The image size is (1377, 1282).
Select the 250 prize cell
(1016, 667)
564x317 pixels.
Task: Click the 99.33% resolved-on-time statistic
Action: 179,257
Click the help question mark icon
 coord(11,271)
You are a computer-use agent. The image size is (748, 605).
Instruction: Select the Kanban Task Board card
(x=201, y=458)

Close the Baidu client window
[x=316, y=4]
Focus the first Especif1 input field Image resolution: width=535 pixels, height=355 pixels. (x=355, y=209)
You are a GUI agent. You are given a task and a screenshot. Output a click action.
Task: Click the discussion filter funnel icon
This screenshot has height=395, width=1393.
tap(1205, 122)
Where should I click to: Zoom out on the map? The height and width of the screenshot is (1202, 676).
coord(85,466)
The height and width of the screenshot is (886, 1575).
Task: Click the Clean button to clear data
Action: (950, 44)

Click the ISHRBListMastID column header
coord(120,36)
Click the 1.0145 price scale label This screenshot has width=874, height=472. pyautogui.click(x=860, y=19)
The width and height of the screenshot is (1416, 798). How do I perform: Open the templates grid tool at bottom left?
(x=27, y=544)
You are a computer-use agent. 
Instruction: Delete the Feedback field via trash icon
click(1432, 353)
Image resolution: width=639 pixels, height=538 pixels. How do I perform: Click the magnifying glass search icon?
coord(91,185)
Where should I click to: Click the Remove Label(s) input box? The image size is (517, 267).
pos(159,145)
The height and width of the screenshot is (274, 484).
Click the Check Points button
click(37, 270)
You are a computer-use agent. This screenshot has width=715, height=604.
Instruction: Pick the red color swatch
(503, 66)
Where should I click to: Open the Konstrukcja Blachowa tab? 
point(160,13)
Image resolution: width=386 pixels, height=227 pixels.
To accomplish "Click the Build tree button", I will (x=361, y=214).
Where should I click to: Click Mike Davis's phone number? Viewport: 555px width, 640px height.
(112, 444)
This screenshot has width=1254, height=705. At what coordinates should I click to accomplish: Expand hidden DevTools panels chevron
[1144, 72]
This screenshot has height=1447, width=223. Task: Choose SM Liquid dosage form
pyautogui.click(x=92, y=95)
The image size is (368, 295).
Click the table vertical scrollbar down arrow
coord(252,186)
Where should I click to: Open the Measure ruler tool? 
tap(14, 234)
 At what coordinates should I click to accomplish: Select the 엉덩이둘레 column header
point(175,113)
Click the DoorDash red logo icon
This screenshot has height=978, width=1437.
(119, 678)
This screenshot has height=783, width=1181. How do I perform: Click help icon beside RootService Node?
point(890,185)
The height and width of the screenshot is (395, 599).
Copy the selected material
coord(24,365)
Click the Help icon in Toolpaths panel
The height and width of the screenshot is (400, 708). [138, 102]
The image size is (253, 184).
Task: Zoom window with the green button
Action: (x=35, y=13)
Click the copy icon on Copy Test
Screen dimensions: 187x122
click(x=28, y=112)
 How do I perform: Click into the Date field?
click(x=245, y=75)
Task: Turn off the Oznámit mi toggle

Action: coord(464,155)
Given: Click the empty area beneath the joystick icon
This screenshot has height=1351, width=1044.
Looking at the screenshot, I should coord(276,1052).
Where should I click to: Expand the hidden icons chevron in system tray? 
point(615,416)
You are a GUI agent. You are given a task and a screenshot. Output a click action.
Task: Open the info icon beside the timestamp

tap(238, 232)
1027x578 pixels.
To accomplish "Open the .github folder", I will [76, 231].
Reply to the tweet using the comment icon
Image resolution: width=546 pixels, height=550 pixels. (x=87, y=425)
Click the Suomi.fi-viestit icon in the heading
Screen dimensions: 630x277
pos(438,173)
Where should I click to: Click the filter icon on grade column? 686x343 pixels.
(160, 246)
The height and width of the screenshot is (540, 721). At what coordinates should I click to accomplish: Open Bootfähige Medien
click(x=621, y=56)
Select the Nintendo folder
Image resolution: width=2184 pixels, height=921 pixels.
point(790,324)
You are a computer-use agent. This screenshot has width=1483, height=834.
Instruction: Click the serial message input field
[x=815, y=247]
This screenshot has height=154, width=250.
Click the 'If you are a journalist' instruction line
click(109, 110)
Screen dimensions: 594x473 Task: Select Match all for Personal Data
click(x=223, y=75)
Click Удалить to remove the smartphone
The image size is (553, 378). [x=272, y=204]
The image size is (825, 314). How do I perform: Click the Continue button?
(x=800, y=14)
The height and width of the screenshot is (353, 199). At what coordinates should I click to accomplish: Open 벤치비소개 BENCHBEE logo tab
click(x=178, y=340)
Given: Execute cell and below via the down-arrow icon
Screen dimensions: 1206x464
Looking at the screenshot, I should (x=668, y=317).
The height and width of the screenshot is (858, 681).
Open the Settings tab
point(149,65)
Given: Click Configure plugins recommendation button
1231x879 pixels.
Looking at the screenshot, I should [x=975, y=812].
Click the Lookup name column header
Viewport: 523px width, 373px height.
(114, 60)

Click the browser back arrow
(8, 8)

***

**Set exercise**:
Please format the whole listing above as a numbered list, leaving out the blank lines.

**Correct result**:
1. The image size is (1377, 1282).
2. Select the 250 prize cell
3. (1016, 667)
4. 564x317 pixels.
5. Task: Click the 99.33% resolved-on-time statistic
6. Action: 179,257
7. Click the help question mark icon
8.  coord(11,271)
9. You are a computer-use agent. The image size is (748, 605).
10. Instruction: Select the Kanban Task Board card
11. (x=201, y=458)
12. Close the Baidu client window
13. [x=316, y=4]
14. Focus the first Especif1 input field Image resolution: width=535 pixels, height=355 pixels. (x=355, y=209)
15. You are a GUI agent. You are given a task and a screenshot. Output a click action.
16. Task: Click the discussion filter funnel icon
17. This screenshot has height=395, width=1393.
18. tap(1205, 122)
19. Where should I click to: Zoom out on the map? The height and width of the screenshot is (1202, 676).
20. coord(85,466)
21. The height and width of the screenshot is (886, 1575).
22. Task: Click the Clean button to clear data
23. Action: (950, 44)
24. Click the ISHRBListMastID column header
25. coord(120,36)
26. Click the 1.0145 price scale label This screenshot has width=874, height=472. pyautogui.click(x=860, y=19)
27. The width and height of the screenshot is (1416, 798). How do I perform: Open the templates grid tool at bottom left?
28. (x=27, y=544)
29. You are a computer-use agent. 
30. Instruction: Delete the Feedback field via trash icon
31. click(1432, 353)
32. Image resolution: width=639 pixels, height=538 pixels. How do I perform: Click the magnifying glass search icon?
33. coord(91,185)
34. Where should I click to: Click the Remove Label(s) input box? The image size is (517, 267).
35. pos(159,145)
36. The height and width of the screenshot is (274, 484).
37. Click the Check Points button
38. click(37, 270)
39. You are a computer-use agent. This screenshot has width=715, height=604.
40. Instruction: Pick the red color swatch
41. (503, 66)
42. Where should I click to: Open the Konstrukcja Blachowa tab? 
43. point(160,13)
44. Image resolution: width=386 pixels, height=227 pixels.
45. To accomplish "Click the Build tree button", I will (x=361, y=214).
46. Where should I click to: Click Mike Davis's phone number? Viewport: 555px width, 640px height.
47. (112, 444)
48. This screenshot has width=1254, height=705. At what coordinates should I click to accomplish: Expand hidden DevTools panels chevron
49. [1144, 72]
50. This screenshot has height=1447, width=223. Task: Choose SM Liquid dosage form
51. pyautogui.click(x=92, y=95)
52. The image size is (368, 295).
53. Click the table vertical scrollbar down arrow
54. coord(252,186)
55. Where should I click to: Open the Measure ruler tool? 
56. tap(14, 234)
57.  At what coordinates should I click to accomplish: Select the 엉덩이둘레 column header
58. point(175,113)
59. Click the DoorDash red logo icon
60. This screenshot has height=978, width=1437.
61. (119, 678)
62. This screenshot has height=783, width=1181. How do I perform: Click help icon beside RootService Node?
63. point(890,185)
64. The height and width of the screenshot is (395, 599).
65. Copy the selected material
66. coord(24,365)
67. Click the Help icon in Toolpaths panel
68. The height and width of the screenshot is (400, 708). [138, 102]
69. The image size is (253, 184).
70. Task: Zoom window with the green button
71. Action: (x=35, y=13)
72. Click the copy icon on Copy Test
73. Screen dimensions: 187x122
74. click(x=28, y=112)
75.  How do I perform: Click into the Date field?
76. click(x=245, y=75)
77. Task: Turn off the Oznámit mi toggle
78. Action: coord(464,155)
79. Given: Click the empty area beneath the joystick icon
80. This screenshot has height=1351, width=1044.
81. Looking at the screenshot, I should coord(276,1052).
82. Where should I click to: Expand the hidden icons chevron in system tray? 
83. point(615,416)
84. You are a GUI agent. You are given a task and a screenshot. Output a click action.
85. Task: Open the info icon beside the timestamp
86. tap(238, 232)
87. 1027x578 pixels.
88. To accomplish "Open the .github folder", I will [76, 231].
89. Reply to the tweet using the comment icon
90. Image resolution: width=546 pixels, height=550 pixels. (x=87, y=425)
91. Click the Suomi.fi-viestit icon in the heading
92. Screen dimensions: 630x277
93. pos(438,173)
94. Where should I click to: Click the filter icon on grade column? 686x343 pixels.
95. (160, 246)
96. The height and width of the screenshot is (540, 721). At what coordinates should I click to accomplish: Open Bootfähige Medien
97. click(x=621, y=56)
98. Select the Nintendo folder
99. Image resolution: width=2184 pixels, height=921 pixels.
100. point(790,324)
101. You are a computer-use agent. This screenshot has width=1483, height=834.
102. Instruction: Click the serial message input field
103. [x=815, y=247]
104. This screenshot has height=154, width=250.
105. Click the 'If you are a journalist' instruction line
106. click(109, 110)
107. Screen dimensions: 594x473 Task: Select Match all for Personal Data
108. click(x=223, y=75)
109. Click Удалить to remove the smartphone
110. The image size is (553, 378). [x=272, y=204]
111. The image size is (825, 314). How do I perform: Click the Continue button?
112. (x=800, y=14)
113. The height and width of the screenshot is (353, 199). At what coordinates should I click to accomplish: Open 벤치비소개 BENCHBEE logo tab
114. click(x=178, y=340)
115. Given: Execute cell and below via the down-arrow icon
116. Screen dimensions: 1206x464
117. Looking at the screenshot, I should (x=668, y=317).
118. The height and width of the screenshot is (858, 681).
119. Open the Settings tab
120. point(149,65)
121. Given: Click Configure plugins recommendation button
122. 1231x879 pixels.
123. Looking at the screenshot, I should [x=975, y=812].
124. Click the Lookup name column header
125. Viewport: 523px width, 373px height.
126. (114, 60)
127. Click the browser back arrow
128. (8, 8)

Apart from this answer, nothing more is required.